What is being asked
Of the entries below, restate word for word only the section that runs from the line with "Where should I" to the line with "Instruction: Open the", counting both ends.

Supplied data
■ ■ ■ ■

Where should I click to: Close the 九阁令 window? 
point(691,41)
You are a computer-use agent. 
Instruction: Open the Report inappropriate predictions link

■ ■ ■ ■

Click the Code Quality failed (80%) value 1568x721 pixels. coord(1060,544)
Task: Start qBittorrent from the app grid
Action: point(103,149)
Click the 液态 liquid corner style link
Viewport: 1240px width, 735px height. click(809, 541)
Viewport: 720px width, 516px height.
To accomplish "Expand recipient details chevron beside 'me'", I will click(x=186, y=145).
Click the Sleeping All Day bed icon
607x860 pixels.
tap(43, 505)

■ ■ ■ ■

Answer box
Where should I click to: Close the 九阁令 window? 
point(691,41)
You are a computer-use agent. 
Instruction: Open the Report inappropriate predictions link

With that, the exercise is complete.